Jurors weighing his fate in a Joint Base Lewis-McChord courtroom since Halloween have taken in gory photos of the Montana soldier and his alleged collaborators posing with the bloodied bodies of dead Afghans they killed.

Jurors saw images of severed and decomposing human fingers Gibbs admitted keeping during his deployment with a Lewis-McChord Stryker brigade.

And they heard disturbing testimony describing his disregard for Afghan lives, such as his willingness to cut digits from dead men like taking “antlers from a deer.”

Now it’s up to the five-soldier jury panel to determine whether Gibbs, 26, is guilty of leading a group of troubled platoonmates in murdering three Afghan noncombatants last year, or if he’s the victim of a plot hashed out by his former friends to frame him.

Attorneys presented those diametrically opposed versions of Gibbs over nearly eight hours of closing arguments Wednesday. He faces a mandatory minimum life sentence if convicted on any of three murder charges, and he could serve time for 12 other criminal charges.

Jurors could announce their verdict Thursday, though they must consider a complicated list of charges ranging from conspiracy to murder to threats against American soldiers.

Gibbs took in the trial with a mostly impassive expression. He choked up twice during his testimony last week, and he seemed to smile only once, the morning of Nov. 1 in a conversation with his wife.

Army prosecutor Maj.

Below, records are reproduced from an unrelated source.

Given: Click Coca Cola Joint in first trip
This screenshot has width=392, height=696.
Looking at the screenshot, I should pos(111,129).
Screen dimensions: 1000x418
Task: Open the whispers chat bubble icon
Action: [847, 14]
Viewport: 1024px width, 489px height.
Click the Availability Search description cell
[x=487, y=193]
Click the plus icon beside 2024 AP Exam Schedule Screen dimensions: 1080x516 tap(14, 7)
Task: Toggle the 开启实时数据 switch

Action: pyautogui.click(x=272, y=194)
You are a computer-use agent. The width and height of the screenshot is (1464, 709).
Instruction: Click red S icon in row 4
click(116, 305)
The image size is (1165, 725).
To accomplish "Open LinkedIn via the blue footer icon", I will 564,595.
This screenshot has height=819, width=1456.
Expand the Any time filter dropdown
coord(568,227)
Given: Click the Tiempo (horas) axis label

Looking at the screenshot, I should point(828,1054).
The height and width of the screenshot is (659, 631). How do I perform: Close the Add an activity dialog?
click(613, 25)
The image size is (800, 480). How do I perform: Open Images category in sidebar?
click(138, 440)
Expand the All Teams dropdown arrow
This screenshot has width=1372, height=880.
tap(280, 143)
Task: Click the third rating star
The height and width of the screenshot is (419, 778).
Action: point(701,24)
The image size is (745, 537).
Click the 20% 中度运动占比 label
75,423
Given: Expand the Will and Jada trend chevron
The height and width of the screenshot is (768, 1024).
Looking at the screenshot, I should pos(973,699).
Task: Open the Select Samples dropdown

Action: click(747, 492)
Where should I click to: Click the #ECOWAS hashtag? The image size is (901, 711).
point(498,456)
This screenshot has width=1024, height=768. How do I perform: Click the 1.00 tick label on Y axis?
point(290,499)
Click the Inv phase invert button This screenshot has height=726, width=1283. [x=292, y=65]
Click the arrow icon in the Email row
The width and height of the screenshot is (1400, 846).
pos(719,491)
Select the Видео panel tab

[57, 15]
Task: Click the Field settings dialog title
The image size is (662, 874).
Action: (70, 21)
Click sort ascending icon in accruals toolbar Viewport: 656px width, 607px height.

Rob Stelle cast him as a Charles Manson-like figure who felt out the members of a platoon with weak leadership when he joined it three months into its deployment to southern Afghanistan.

Stelle said Gibbs misused his “recruiting poster noncommissioned officer” appearance to manipulate junior soldiers into joining him in murder in January, February and May 2010.

He found an eager participant in Spc. Jeremy Morlock, who has pleaded guilty to murdering the three Afghans and testified against Gibbs.

“Sgt. Gibbs had the charisma,” Stelle said. “He had that ‘follow me’ personality. He’s a well-spoken guy, tactically proficient.”

“But it was all a bunch of crap,” Stelle said.

Stelle built his case on testimony from Morlock and another admitted “kill team” participant, Spc. Adam Winfield. Those two directly placed Gibbs at the scene of the May 2010 shooting, which they said they carried out under the squad leader’s direction and with his assistance.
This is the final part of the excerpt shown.